Texas: Death Row Inmate Talks About Stay Of Execution

47-year-old Hank Skinner is supposed to be dead.

Skinner says he calmly ate what he thought would be his last meal last Wednesday, having come to terms with the fact he was being sentenced to death for a crime he says he hadn't committed. "I wasn't scared to die, I was scared of the chemicals."

Skinner says he enjoyed his meal that other inmates had prepared. "I had 3 pieces of popeye style fried chicken, 2 double bacon cheeseburgers, 2 catfish filets, a large order of fries, ranch dressing, tartar sauce, a bowl full of shredded cheese, 3 boiled eggs and bowl of bacon bits and a milkshake," said Skinner.

He says he called all his friends and family and saved one last call for his attorney, Robert Owens, who told him he had pretty good timing. "He said this is not official yet but we just got word from the U.S. Supreme Court that they granted you a stay."

Skinner says it came as a shock. "I just kind of slid down the wall and dropped the phone."

Skinner still has a long way to go. The Supreme Court will meet in private quarters within the next month or so to decide whether Skinner can ask the state to have DNA, never before tested in the case, processed.

If that fails, he can still ask the Governor for a 30-day stay. "I hope they agree to hear this case so we can get this evidence tested and I can get out of here," says Skinner.

Skinner was sentenced to death in 1995 when a jury found him guilty of killing his then live-in girlfriend Twila Busby and her 2 mentally disabled sons on New Years Eve 1993 in the panhandle town of Pampa.

According to toxicology tests, Skinner had taken a near lethal mixture of alcohol, Xanax and codeine. Skinner says he and Busby began drinking early and he was too inebriated to go to a New Year's Eve party, so a friend picked her up.

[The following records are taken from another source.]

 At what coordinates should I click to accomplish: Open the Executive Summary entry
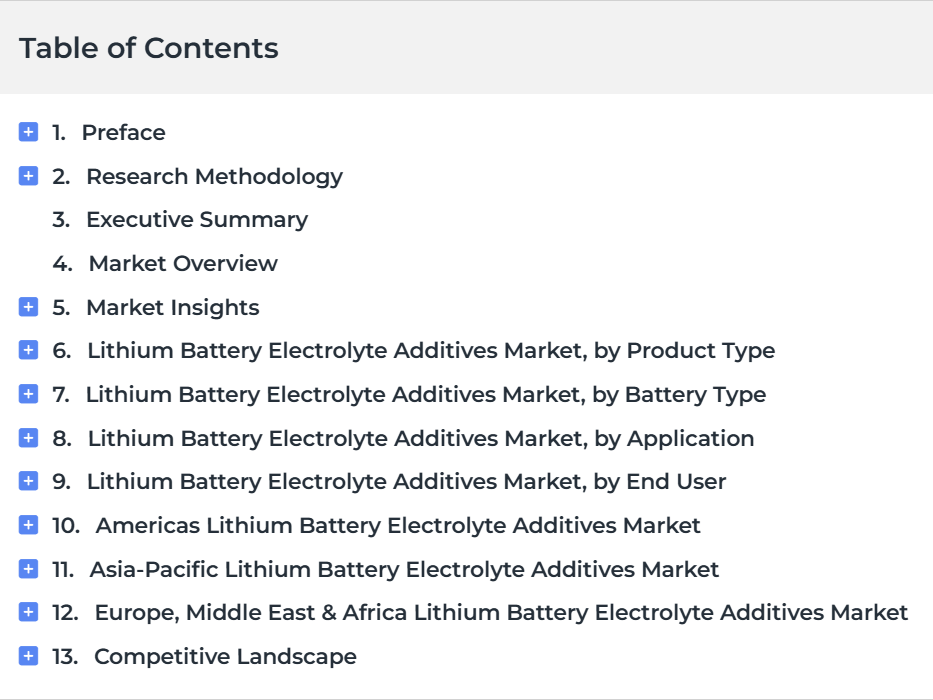click(x=197, y=220)
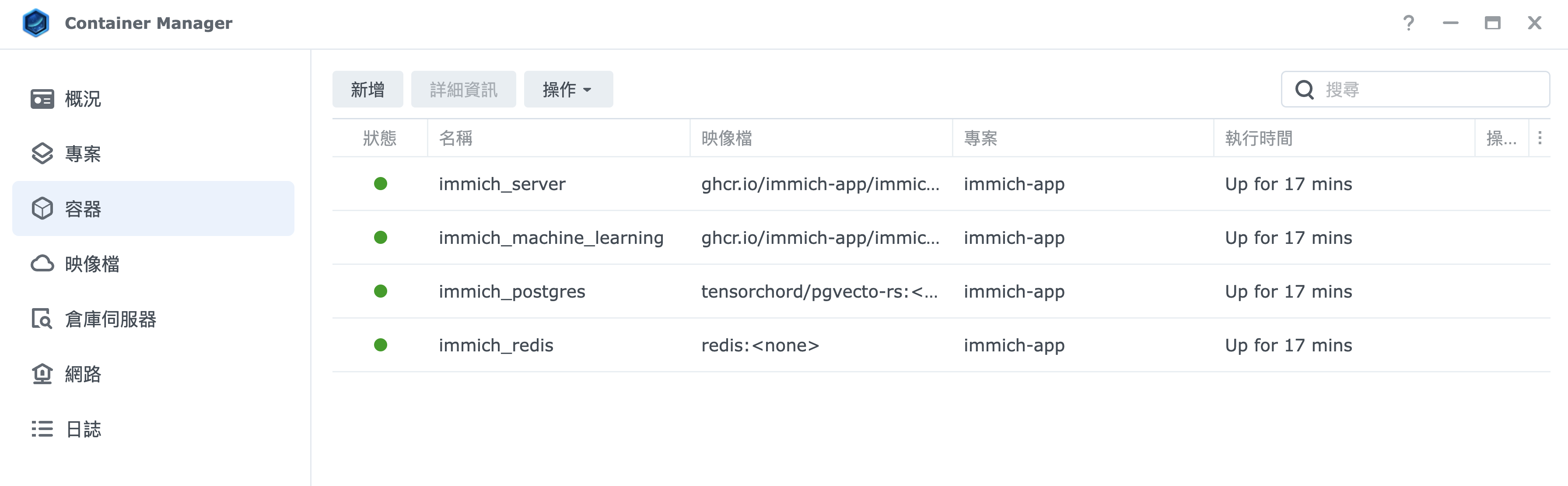The width and height of the screenshot is (1568, 486).
Task: Click the 專案 layers icon
Action: click(x=42, y=153)
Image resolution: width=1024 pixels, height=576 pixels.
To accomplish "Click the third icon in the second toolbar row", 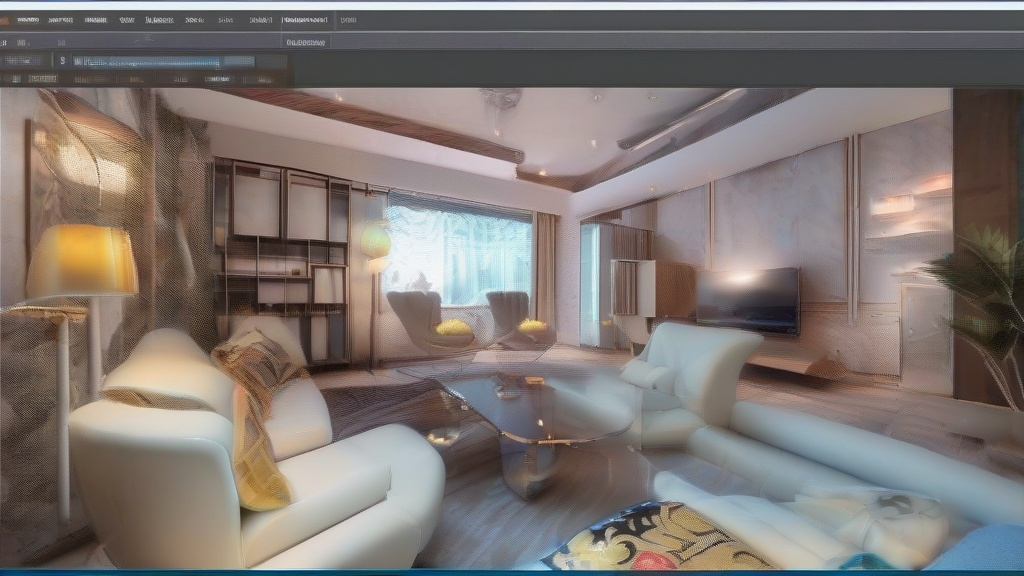I will 62,43.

He says Busby's real killer, her uncle Robert Donnell, was at the party. Skinner says Donnell and Busby had an incestuous relationship despite Busby's relenting and believed he was upset with Busby over her relationship with him and followed her back to the house where he raped, strangled and beat her over the head more than a dozen times with an axe handle.

Skinner says DNA from things like Busby's rape kit, the knives, a bloody towel and a windbreaker found near the body were never tested. "I never touched any of it."

Skinner says Donnell is dead now and could never account for and was never asked to account for his whereabouts that night. He said he was framed and if the state would just conduct the DNA tests he would be clear. "You know, they offered me three life sentences? I turned them down. I wasn't going to plea to something I didn't do."

He says Texas is 'blood thirsty' and said the Texas legal system is shoddy, particularly in the state's small towns. "District attorneys make their reputations on these death penalty cases, so when it becomes a political football its convict at all costs whatever you gotta do to 'get 'er done.'"

The Innocence Project tells CBS 11 that 252 nationwide have been exonerated with DNA testing since 1989. 40 of them have been from Texas, 20 of those come from Dallas County where Dallas County District Attorney Craig Watkins has launched the Texas Innocence Project.

Skinner says DNA testing is crucial in these cases and believes as many as 10 % of the men he's met on death row could be innocent. He says he holds out hope the Supreme Court and the state will do the right thing and fix the errors that led to his conviction. "I am locked in a box, I can't do anything about it, I can't do nothing but sit and wait."